The launch, this spring, of CNN+, the network’s streaming service, only serves to highlight some of the problems that could confound CNN as it looks for a place in the new company. CNN has made a number of high-profile hires for CNN+, such as the former Fox News anchor Chris Wallace, the cook Alison Roman, and the actress Eva Longoria, who will host a food-and-travel series on Mexico. Tapper will have a book-club show, and Cooper will host one on parenting. Some employees, though, are dubious about who the audience for CNN+ will be. “Do people really love Jake Tapper enough to want to watch his book club?” one asked.

The TV insider told me that CNN+ is ultimately a way to build “muscle memory” for when the traditional cable landscape wanes and programming has to be moved to a streaming service. “They’re building a lifeboat,” the source said. “It will be part of an offering that will be seen as driving some value to the larger HBO Max bundle.” That outcome wasn’t particularly reassuring to the CNN journalist I spoke with: “If CNN+ is supposed to be the eventual off-ramp for CNN to get out of a dwindling business, not having it as a stand-alone makes us feel like we’re just kind of in this broader Discovery-WarnerMedia world.”

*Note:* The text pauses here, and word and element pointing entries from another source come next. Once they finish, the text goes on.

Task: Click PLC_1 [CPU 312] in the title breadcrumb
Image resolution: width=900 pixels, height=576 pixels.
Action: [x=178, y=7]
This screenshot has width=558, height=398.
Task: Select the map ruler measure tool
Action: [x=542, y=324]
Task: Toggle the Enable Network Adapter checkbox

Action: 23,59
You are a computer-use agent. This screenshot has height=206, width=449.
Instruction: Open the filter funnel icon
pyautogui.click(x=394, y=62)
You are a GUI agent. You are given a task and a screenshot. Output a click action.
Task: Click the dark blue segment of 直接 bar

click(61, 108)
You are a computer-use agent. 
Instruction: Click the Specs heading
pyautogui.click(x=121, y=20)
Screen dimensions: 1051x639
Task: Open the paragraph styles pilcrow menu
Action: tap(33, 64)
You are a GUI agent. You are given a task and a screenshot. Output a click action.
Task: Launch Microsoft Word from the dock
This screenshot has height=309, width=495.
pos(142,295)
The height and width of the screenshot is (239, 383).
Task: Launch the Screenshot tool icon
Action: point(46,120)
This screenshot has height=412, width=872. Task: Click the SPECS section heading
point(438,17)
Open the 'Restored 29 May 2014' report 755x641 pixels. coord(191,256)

There are also concerns at CNN about Malone’s potential influence on the network’s editorial tone, which, during the Trump years, centered opinion in prime time more than it ever had. Some at the network have argued that the Trump Presidency and its assault on fact and the press necessitated that change in tone and emphasis. A few months ago, in another interview with CNBC, Malone said, “I would like to see CNN evolve back to the kind of journalism that it started with and actually have journalists—which would be unique and refreshing.” CNN’s chief media correspondent, Brian Stelter, interpreted the remark ominously, writing, “Malone’s comments stoked fears that Discovery might stifle CNN journalists and steer away from calling out indecency and injustice.” Malone once praised Rush Limbaugh for his willingness “to say politically incorrect things” and told Ken Auletta, in the 1994 New Yorker Profile, that he and his wife were “not socialistic.”

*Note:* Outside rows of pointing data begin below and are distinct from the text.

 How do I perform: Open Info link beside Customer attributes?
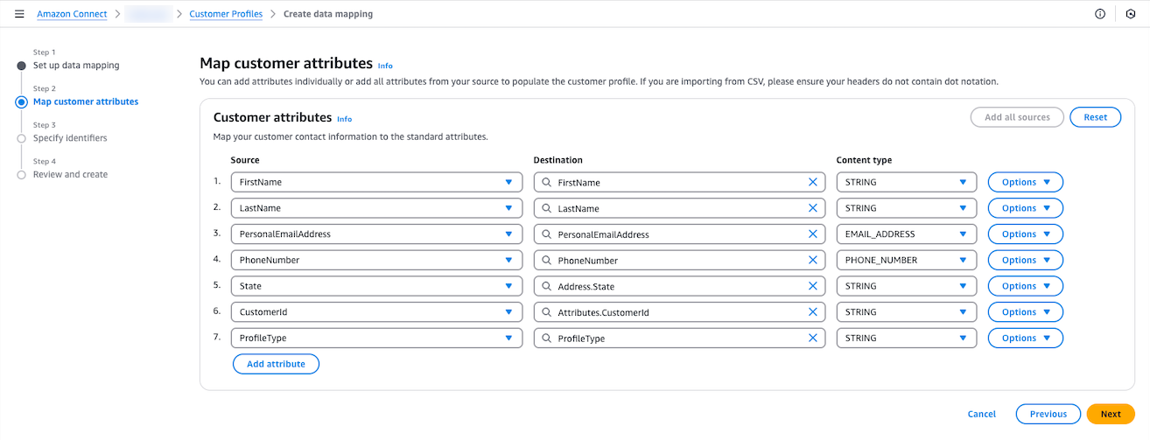click(345, 119)
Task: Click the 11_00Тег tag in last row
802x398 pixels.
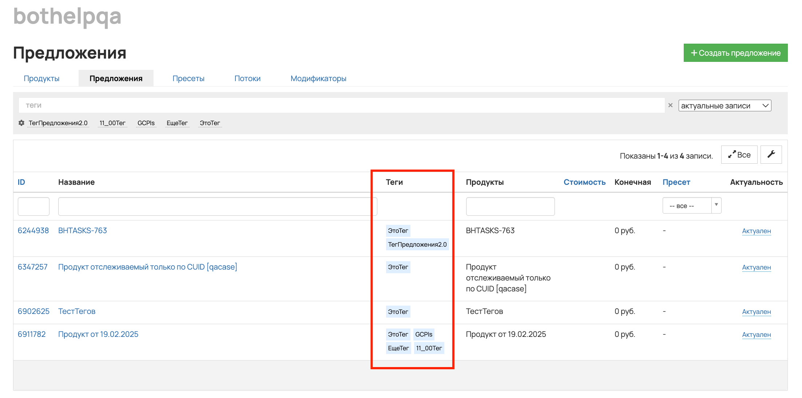Action: (429, 348)
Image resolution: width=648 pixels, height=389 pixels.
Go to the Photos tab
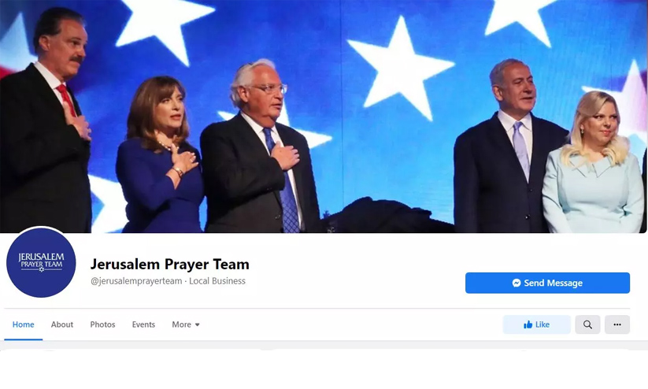(x=102, y=324)
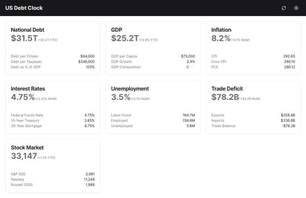Image resolution: width=306 pixels, height=198 pixels.
Task: Click the Core CPI row
Action: (253, 61)
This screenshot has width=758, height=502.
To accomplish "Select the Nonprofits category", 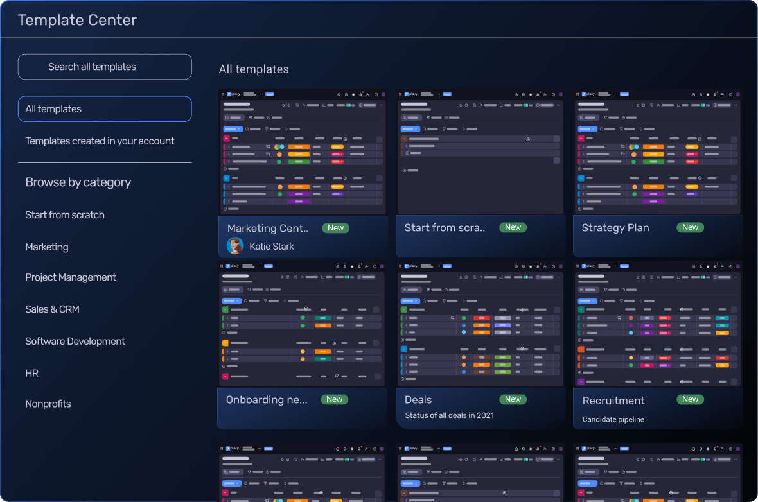I will (48, 404).
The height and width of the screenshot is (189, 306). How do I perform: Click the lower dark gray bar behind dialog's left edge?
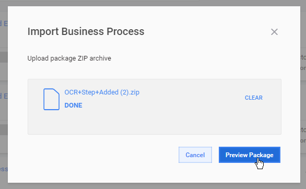[4, 129]
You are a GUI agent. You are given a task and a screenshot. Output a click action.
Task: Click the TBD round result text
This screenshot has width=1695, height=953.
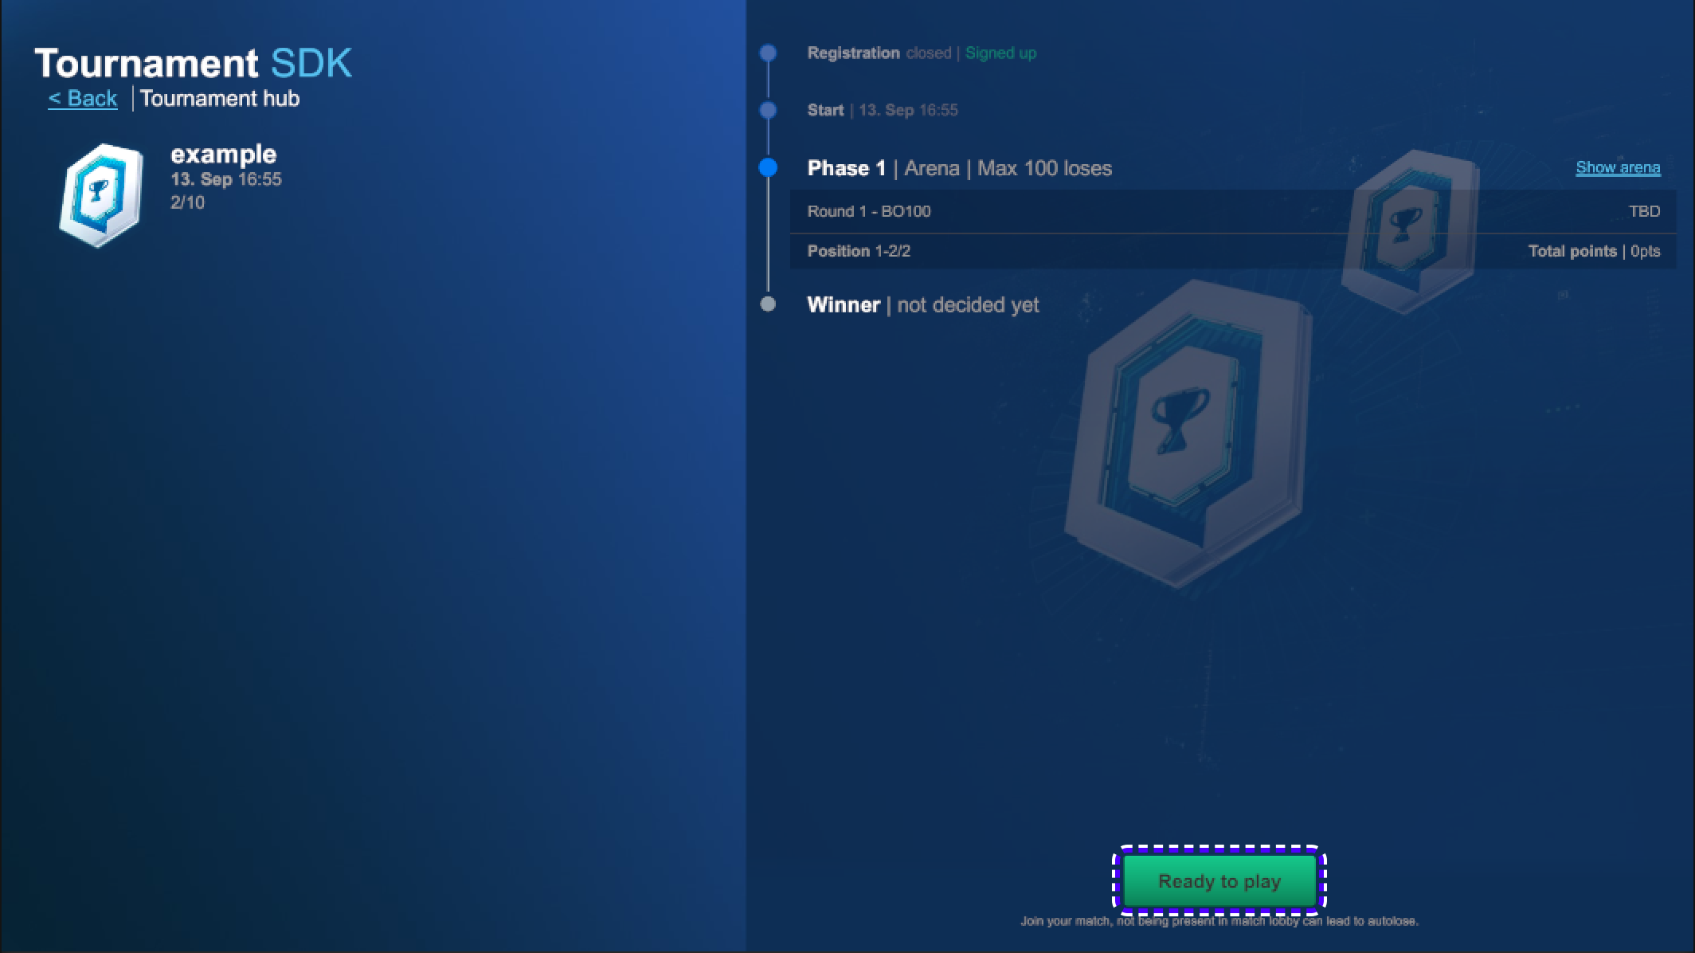click(x=1644, y=211)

Malone has called the idea of selling off CNN to make some cash “the coward’s way out.” But, given his lifelong proclivity for consolidation, there’s another move that he could advocate for in the relatively near future: he might want to sell off Warner Bros. Discovery to another, bigger streaming service. “I think that the number of people trying to do scripted programming on a global basis and buying this content away from each other will thin out as some people make it and some don’t,” he said, in 2019. “At some point some of the players are going to look at the numbers and they’re going to say, you know, we no longer have belief that . . . hail mary passes are going to keep working.” Cool and analytic, Malone could one day conclude that it would be best to cut loose from the streaming experiment as soon as the bottom line doesn’t compute.

In fact, the Warner Bros. Discovery deal is structured to make a sale quite feasible if the company decides—as A.T. & T. did—that it can’t compete on its own as a streaming giant. The great unbundling and re-bundling of media assets is still in its early stages, after all. “There’s going to be winners and losers,” Malone said, last year, of the transition from cable to streaming. “We’re only in the third inning of this nine-inning game.” It’s one he’ll want to win, if only for the hell of it. “I have earned so much money that money doesn’t interest me,” he told the German publication Der Spiegel, in 2001. “Now it is only the love of the game that drives me.” While he’s not the only powerful player at the new Warner Bros. Discovery table, he will undoubtedly still have a voice. “If you invite an eight-hundred-pound gorilla to lunch, he’s going to eat what he wants,” the person familiar with Malone said. “He has a seat at the table, and he’s very good at expressing his opinions.”